▶ TEXTO DE LEITURA

· · · · ·

3O rendimento individual é obtido através de questionário à amostra em estudo e o rendimento ao nível da vizinhança é obtido no ine por área de residência (secção ou subsecção estatística).

4Três itens questionavam especificamente sobre o “conforto” das oportunidades na vizinhança: “Como classificaria a distância a pé do parque ou praia mais próxima?”, “Quão acessível é o caminho pedonal ou a ciclovia?” e “no geral, quão confortável é caminhar no seu bairro?”

5Dois itens classificaram o conceito de “estética”: “Como classificaria a simpatia geral das pessoas?” e “Quão agradável é a paisagem?”

6Índice de actividade física (iaf) = ∑ respostas às 5 questões sobre actividade física* iaf ≥ 11 = activos iaf < 11 = Menos activos * a AF foi avaliada através dum grupo de cinco questões sobre a frequência de tempo dedicado ao desporto fora da escola, os níveis de participação em actividade física nos tempos-livres e o tempo dedicado a actividades desportivas e a desportos competitivos. Cada questão apresentava 4 ou 5 opções de resposta, de acordo com a escala Likert, tendo o IAF sido calculado após pontuação e soma dessas opções de resposta. A amplitude dos valores variava entre 5 a 21.

· · · · ·

▶ INSTRUÇÕES DE TRABALHO
Transcreva sem alterações o trecho do texto de leitura que começa nas palavras "6Índice de actividade" e termina em "entre 5 a 21.". As linhas não têm qualquer relação com o texto de leitura.

▶ REGISTOS DE DADOS
· · · · ·

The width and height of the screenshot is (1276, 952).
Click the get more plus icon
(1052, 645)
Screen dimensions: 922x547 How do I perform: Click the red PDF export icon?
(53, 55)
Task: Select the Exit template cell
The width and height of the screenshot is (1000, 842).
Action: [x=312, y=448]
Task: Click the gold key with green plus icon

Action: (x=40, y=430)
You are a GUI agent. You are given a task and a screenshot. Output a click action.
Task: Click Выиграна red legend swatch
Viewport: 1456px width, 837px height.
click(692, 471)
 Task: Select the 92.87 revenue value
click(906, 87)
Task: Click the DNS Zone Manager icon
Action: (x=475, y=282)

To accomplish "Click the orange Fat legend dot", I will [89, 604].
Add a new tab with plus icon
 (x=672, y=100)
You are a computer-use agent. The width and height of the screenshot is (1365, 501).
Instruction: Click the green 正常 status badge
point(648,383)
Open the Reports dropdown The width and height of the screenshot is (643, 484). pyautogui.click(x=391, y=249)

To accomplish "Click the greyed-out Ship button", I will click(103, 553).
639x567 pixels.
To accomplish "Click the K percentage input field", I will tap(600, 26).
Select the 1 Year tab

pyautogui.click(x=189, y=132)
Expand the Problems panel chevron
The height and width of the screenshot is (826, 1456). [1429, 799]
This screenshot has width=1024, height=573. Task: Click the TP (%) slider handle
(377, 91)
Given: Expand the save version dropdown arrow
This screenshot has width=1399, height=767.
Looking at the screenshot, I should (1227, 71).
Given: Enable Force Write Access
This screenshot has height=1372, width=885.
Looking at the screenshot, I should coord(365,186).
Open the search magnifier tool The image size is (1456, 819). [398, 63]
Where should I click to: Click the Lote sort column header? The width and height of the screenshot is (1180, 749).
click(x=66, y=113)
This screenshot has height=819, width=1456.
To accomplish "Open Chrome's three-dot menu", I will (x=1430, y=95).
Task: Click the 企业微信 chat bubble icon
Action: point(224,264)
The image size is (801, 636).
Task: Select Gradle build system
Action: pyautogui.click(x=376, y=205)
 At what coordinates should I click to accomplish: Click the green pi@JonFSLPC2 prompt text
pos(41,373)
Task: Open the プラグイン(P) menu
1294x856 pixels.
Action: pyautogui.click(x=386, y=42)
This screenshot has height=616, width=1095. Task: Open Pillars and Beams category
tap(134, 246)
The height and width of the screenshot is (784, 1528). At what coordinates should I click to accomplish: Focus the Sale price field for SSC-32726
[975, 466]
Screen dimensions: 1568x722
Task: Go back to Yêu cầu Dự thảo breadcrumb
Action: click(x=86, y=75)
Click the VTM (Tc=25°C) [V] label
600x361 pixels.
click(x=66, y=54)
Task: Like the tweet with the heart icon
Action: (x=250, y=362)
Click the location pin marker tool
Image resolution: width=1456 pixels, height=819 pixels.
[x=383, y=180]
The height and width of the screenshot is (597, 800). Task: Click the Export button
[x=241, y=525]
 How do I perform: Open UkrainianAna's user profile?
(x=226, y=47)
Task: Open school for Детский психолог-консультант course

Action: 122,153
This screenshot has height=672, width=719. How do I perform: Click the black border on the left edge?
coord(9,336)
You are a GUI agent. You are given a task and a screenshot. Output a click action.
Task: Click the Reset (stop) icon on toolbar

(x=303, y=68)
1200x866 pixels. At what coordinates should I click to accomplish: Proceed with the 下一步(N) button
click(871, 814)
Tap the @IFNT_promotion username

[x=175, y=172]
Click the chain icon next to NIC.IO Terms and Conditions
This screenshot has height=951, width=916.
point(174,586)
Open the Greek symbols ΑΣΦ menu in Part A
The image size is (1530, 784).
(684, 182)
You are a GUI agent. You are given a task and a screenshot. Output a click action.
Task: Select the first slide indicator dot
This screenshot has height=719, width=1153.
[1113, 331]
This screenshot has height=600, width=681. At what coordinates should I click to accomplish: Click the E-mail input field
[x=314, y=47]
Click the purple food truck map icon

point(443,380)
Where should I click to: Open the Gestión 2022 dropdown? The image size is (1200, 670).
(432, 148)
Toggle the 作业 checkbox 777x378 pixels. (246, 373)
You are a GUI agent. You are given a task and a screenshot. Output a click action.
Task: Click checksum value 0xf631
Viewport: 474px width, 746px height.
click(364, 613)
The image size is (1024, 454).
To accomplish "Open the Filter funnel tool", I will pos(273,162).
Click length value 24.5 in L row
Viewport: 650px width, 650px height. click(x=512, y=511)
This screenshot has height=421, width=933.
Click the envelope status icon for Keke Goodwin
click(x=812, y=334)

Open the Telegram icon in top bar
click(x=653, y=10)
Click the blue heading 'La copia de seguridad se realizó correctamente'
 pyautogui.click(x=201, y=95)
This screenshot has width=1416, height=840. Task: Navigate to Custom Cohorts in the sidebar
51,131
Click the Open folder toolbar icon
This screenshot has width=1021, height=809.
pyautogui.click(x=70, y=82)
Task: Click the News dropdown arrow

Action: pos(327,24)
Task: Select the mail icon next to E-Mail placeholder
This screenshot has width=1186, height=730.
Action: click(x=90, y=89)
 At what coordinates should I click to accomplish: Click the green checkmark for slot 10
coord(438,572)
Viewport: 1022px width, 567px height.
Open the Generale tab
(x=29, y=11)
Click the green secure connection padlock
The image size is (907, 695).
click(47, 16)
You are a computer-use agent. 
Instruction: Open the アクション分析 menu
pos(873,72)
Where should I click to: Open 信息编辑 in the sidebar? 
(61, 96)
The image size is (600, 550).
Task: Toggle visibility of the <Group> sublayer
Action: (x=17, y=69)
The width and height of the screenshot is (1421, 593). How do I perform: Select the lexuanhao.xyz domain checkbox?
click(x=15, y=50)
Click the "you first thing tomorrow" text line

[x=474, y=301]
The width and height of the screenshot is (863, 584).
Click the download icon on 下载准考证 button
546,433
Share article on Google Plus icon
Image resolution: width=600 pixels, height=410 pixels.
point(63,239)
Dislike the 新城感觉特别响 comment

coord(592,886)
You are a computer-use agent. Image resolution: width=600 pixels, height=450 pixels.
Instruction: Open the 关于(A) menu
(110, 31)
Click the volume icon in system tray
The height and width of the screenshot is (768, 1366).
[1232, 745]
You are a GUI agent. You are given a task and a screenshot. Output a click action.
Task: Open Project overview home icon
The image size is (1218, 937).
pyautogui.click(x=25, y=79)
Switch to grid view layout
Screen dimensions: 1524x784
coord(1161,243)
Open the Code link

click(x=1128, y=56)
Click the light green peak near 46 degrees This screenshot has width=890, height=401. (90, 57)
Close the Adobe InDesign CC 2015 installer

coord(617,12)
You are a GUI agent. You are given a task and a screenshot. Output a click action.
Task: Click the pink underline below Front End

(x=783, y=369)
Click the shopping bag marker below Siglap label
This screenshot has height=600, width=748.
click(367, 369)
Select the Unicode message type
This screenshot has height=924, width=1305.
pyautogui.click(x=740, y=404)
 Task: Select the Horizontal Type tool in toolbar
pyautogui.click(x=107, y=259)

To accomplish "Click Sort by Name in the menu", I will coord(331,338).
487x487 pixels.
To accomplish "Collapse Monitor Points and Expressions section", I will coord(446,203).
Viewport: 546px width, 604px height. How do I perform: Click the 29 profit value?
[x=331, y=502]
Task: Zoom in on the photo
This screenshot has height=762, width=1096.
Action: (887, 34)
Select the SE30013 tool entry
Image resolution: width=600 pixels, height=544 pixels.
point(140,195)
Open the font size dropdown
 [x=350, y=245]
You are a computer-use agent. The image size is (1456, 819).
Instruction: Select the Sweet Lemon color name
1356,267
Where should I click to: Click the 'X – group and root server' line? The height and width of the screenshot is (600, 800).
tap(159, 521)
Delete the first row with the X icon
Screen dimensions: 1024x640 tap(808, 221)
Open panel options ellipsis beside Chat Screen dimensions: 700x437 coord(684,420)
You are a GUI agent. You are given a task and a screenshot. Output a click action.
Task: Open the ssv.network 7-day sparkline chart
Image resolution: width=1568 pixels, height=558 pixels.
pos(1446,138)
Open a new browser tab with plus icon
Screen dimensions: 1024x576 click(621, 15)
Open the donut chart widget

· · · · ·

▶ RESPOSTA DO EXERCÍCIO
6Índice de actividade física (iaf) = ∑ respostas às 5 questões sobre actividade física* iaf ≥ 11 = activos iaf < 11 = Menos activos * a AF foi avaliada através dum grupo de cinco questões sobre a frequência de tempo dedicado ao desporto fora da escola, os níveis de participação em actividade física nos tempos-livres e o tempo dedicado a actividades desportivas e a desportos competitivos. Cada questão apresentava 4 ou 5 opções de resposta, de acordo com a escala Likert, tendo o IAF sido calculado após pontuação e soma dessas opções de resposta. A amplitude dos valores variava entre 5 a 21.